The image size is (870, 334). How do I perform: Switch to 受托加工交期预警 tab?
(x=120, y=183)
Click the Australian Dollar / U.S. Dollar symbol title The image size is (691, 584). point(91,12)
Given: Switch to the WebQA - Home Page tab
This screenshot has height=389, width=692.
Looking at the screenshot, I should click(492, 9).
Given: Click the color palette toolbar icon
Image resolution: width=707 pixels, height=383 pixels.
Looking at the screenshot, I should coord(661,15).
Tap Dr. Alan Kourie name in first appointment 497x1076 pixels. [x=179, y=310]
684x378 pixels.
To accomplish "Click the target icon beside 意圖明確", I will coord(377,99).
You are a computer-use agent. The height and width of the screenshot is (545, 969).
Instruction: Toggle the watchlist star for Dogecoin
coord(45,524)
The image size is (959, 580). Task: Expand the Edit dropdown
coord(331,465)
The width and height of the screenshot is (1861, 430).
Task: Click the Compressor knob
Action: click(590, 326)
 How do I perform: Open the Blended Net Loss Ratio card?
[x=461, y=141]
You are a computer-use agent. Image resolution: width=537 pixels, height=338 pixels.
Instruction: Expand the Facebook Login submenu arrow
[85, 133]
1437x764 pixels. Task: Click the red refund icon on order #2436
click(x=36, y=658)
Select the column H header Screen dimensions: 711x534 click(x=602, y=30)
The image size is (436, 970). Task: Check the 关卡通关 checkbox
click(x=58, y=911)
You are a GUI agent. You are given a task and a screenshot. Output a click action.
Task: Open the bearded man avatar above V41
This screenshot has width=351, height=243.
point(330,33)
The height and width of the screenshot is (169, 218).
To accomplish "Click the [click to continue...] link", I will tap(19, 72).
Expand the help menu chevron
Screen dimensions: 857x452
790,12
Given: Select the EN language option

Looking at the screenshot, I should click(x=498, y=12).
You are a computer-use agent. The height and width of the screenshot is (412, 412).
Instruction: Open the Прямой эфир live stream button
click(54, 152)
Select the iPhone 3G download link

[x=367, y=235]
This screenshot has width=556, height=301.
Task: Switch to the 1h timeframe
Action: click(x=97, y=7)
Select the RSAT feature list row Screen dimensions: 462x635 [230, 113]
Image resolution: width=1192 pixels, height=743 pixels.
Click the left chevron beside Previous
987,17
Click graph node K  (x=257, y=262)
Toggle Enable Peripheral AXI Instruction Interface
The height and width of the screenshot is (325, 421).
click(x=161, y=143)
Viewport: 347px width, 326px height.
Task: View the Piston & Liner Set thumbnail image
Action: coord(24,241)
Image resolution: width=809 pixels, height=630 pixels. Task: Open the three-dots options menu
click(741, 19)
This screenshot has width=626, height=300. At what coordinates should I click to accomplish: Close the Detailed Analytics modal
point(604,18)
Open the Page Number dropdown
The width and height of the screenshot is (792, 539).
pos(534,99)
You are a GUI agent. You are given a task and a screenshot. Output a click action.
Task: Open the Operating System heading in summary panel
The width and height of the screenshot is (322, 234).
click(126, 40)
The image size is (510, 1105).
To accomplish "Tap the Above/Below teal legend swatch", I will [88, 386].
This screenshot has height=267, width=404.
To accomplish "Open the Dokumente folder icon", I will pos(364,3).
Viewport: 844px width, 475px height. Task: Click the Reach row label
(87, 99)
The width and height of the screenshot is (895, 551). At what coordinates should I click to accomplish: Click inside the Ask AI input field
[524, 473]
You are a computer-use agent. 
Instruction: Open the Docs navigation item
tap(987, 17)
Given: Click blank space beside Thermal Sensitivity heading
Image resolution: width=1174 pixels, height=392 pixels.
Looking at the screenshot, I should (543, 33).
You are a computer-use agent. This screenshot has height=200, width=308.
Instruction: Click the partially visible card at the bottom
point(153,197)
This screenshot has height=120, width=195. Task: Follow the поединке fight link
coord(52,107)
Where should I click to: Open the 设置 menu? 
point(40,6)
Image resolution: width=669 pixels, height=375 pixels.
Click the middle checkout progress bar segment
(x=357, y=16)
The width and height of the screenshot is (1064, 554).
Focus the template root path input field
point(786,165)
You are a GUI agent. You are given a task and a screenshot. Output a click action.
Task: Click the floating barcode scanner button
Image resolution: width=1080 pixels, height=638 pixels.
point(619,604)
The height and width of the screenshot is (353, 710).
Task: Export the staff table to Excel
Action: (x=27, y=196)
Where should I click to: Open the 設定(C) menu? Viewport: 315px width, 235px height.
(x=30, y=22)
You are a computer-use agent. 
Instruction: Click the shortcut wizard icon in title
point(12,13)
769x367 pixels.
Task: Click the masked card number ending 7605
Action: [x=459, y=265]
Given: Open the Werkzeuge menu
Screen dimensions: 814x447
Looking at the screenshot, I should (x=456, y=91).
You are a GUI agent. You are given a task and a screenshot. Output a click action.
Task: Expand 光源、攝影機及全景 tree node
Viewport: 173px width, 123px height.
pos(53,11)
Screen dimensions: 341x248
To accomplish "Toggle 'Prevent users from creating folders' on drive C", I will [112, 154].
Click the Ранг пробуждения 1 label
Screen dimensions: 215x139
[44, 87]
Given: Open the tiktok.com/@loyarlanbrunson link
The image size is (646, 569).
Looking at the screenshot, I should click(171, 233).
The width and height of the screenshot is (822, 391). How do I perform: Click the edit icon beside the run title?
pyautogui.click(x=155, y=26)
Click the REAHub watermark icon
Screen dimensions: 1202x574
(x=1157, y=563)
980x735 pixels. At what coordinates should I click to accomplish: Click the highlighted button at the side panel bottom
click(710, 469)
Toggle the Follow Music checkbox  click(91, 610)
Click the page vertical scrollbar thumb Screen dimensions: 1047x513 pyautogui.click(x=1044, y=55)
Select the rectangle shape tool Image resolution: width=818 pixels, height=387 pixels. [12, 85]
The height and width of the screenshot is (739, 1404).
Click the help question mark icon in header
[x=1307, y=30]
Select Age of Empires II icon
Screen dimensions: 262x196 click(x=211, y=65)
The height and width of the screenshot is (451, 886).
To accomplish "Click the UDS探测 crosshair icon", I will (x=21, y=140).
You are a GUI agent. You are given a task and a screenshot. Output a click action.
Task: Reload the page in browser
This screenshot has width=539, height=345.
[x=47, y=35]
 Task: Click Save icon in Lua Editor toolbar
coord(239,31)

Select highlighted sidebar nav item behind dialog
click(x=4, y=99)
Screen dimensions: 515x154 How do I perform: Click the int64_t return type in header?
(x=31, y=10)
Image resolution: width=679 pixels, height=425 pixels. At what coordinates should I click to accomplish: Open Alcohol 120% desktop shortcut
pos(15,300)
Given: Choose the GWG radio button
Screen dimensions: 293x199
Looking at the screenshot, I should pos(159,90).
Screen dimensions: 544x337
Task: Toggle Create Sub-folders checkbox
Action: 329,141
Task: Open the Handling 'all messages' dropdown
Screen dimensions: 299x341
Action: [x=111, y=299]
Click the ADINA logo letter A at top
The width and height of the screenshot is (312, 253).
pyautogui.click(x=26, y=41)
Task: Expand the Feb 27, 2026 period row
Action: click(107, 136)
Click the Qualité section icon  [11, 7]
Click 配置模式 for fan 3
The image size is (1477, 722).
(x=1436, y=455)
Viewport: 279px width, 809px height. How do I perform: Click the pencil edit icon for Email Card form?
******
• _Directive_
Which lines in the records above contain the string "perform"? Find each one and copy it out in full.

• _Result for this exercise_
The image size is (870, 334). How do I perform: Switch to 受托加工交期预警 tab?
 How do I perform: Open the Blended Net Loss Ratio card?
The width and height of the screenshot is (822, 391). How do I perform: Click the edit icon beside the run title?
Screen dimensions: 515x154 How do I perform: Click the int64_t return type in header?
Viewport: 279px width, 809px height. How do I perform: Click the pencil edit icon for Email Card form?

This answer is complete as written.